Convert crawled Fandom pages to clean Obsidian markdown vault. 
Keeps images but strips all URL links while preserving text content. 
""" 
 
import os 
import re 
from pathlib import Path 
 
def clean_fandom_content(content): 
    """Clean fandom content by removing links but keeping images and text.""" 
     
    # Keep images but remove their URLs - convert ![alt](url) to ![alt] 
    content = re.sub(r'!\[([^\]]*)\]\([^)]+\)', r'![\1]', content) 
     
    # Remove fandom links but keep the display text 
    # Pattern: [text](https://mushokutensei.fandom.com/wiki/Page "Page") 
    content = re.sub(r'\[([^\]]+)\]\(https://[^.]+\.fandom\.com/[^)]+\)', r'\1', content) 
     
    # Remove internal navigation links like [1 Receptionist](url#section) but keep text 
    content = re.sub(r'\[[\d\.]+ ([^\]]+)\]\([^)]+#[^)]+\)', r'\1', content) 
     
    # Remove edit links [[](auth.fandom.com...)] 
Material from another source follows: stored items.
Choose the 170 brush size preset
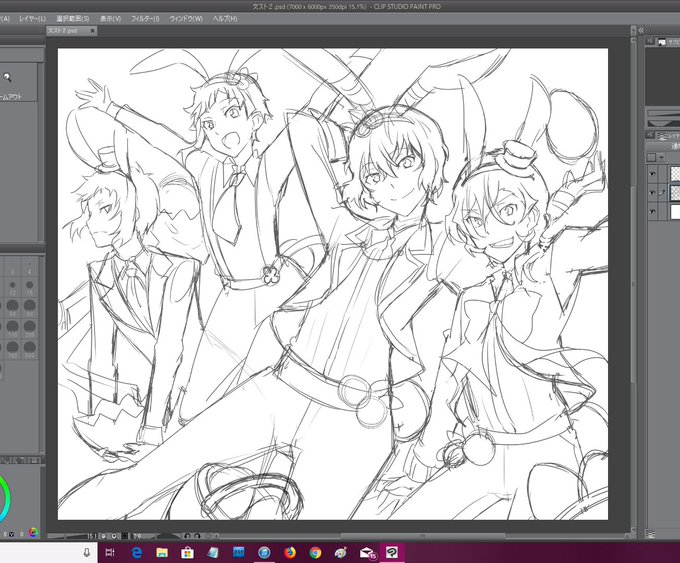 [x=13, y=327]
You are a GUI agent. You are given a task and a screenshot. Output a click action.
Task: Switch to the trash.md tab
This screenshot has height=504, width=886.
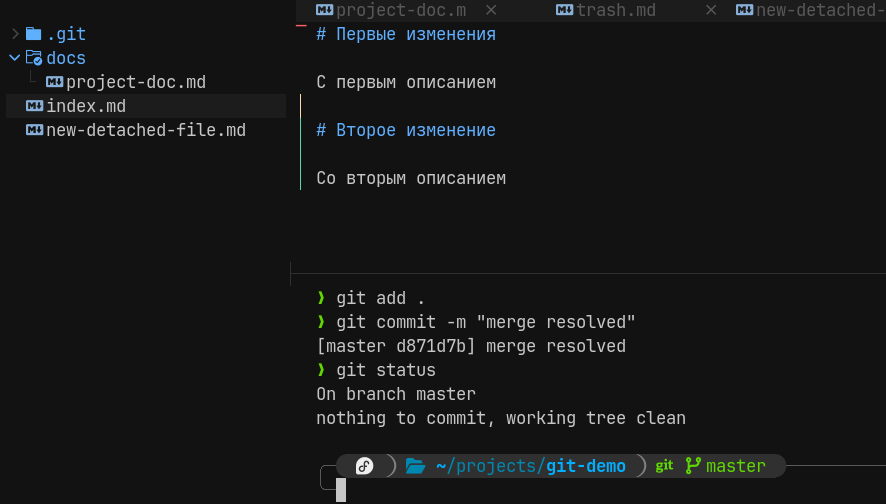616,10
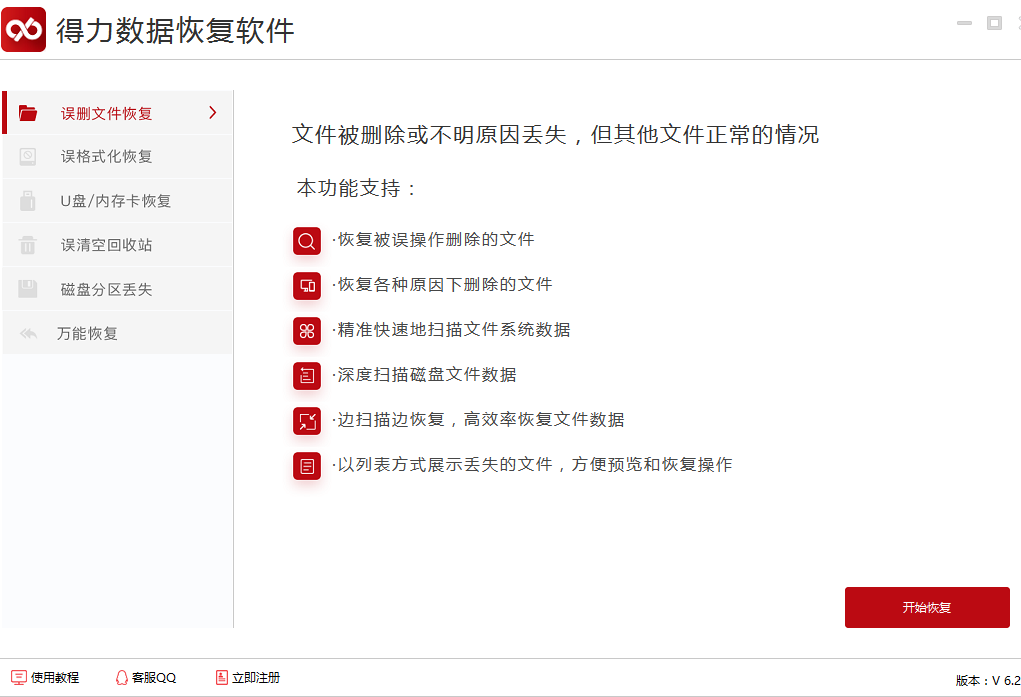Click the 误格式化恢复 sidebar icon
Screen dimensions: 1021x697
29,156
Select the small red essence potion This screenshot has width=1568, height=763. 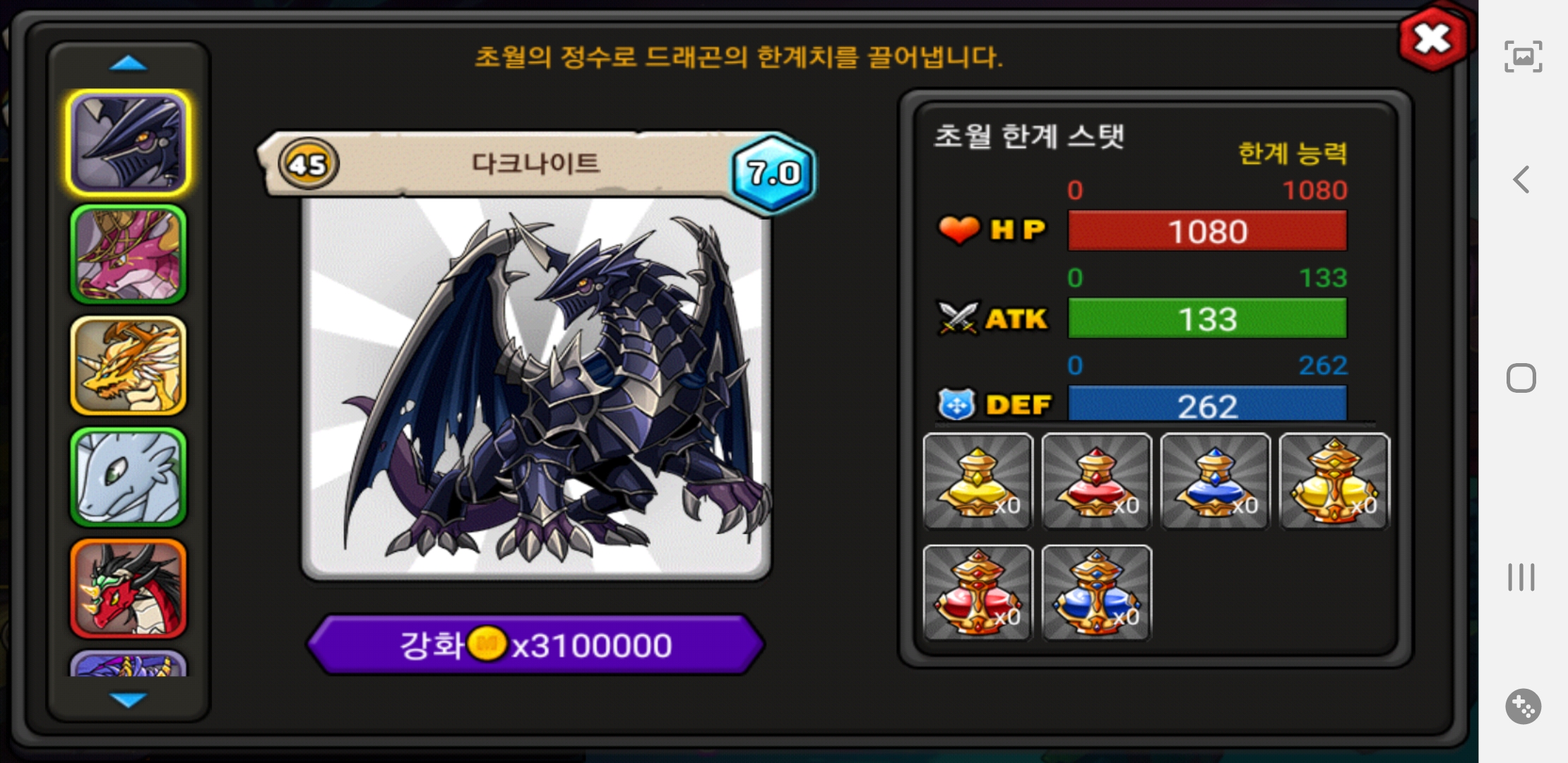click(x=1097, y=481)
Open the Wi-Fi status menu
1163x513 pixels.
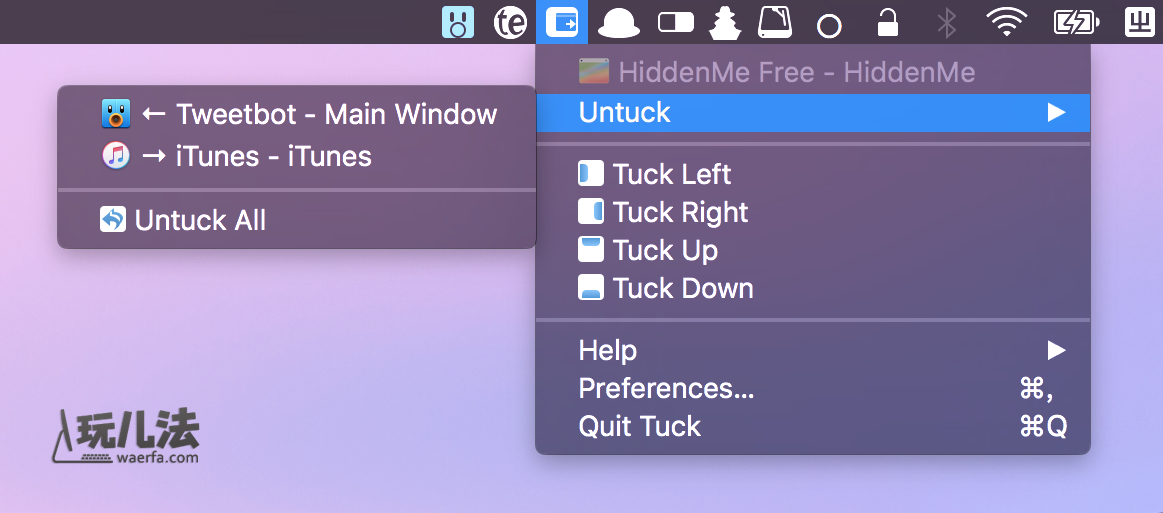click(1006, 22)
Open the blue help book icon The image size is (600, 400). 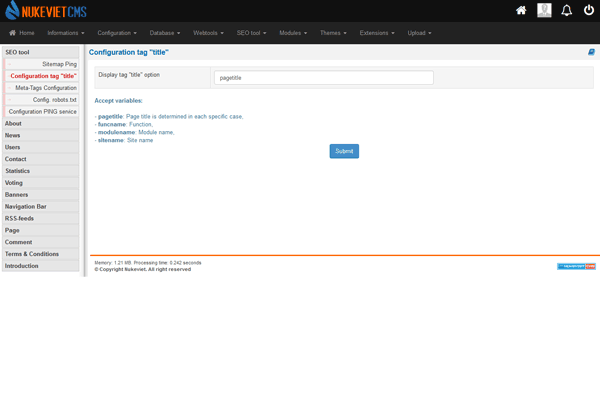point(591,52)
    content = re.sub(r'\[\[\]\([^)]+\)\]', '', content) 
     
    # Remove citation links like [[1]](url) but keep the number 
    content = re.sub(r'\[\[(\d+)\]\]\([^)]+\)', r'[\1]', content) 
     
    # Remove "Jump up" reference links 
    content = re.sub(r'\[โ†‘\]\([^)]+\s+"[^"]*"\)', '', content) 
    content = re.sub(r'โ†‘ \[Jump up to: [^\]]+\]', '', content) 
     
    # Remove remaining markdown links but keep text 
    content = re.sub(r'\[([^\]]+)\]\([^)]+\)', r'\1', content) 
     
    # Remove HTML-like tags 
    content = re.sub(r'<[^>]+>', '', content) 
     
    # Remove table separators 
    content = re.sub(r'^---\s*$', '', content, flags=re.MULTILINE) 
     
    # Remove "Sign in to edit" text 
    content = re.sub(r'"Sign in to edit"', '', content) 
     
    # Remove lines that are just numbers (like "1/2", "1/3") 
    content = re.sub(r'^\d+/\d+\s*$', '', content, flags=re.MULTILINE) 
     
    # Remove "Voiced by:" lines with complex formatting 
    content = re.sub(r'Voiced by:.*?(?=\n##|\n\n|\Z)', '', content, flags=re.DOTALL) 
     
    # Clean up navigation sections at the end 
    content = re.sub(r'## Navigation.*?$', '', content, flags=re.DOTALL) 
     
    # Remove expand sections 
    content = re.sub(r'Expand\[.*?\].*?(?=\n##|\n\n|\Z)', '', content, flags=re.DOTALL) 
     
    # Clean up multiple empty lines 
    content = re.sub(r'\n\s*\n\s*\n+', '\n\n', content) 
     
    # Remove empty lines at start and end 
    content = content.strip() 
     
    return content 
 
def is_empty_content(content): 
    """Check if content is empty or only contains '(No content extracted)'.""" 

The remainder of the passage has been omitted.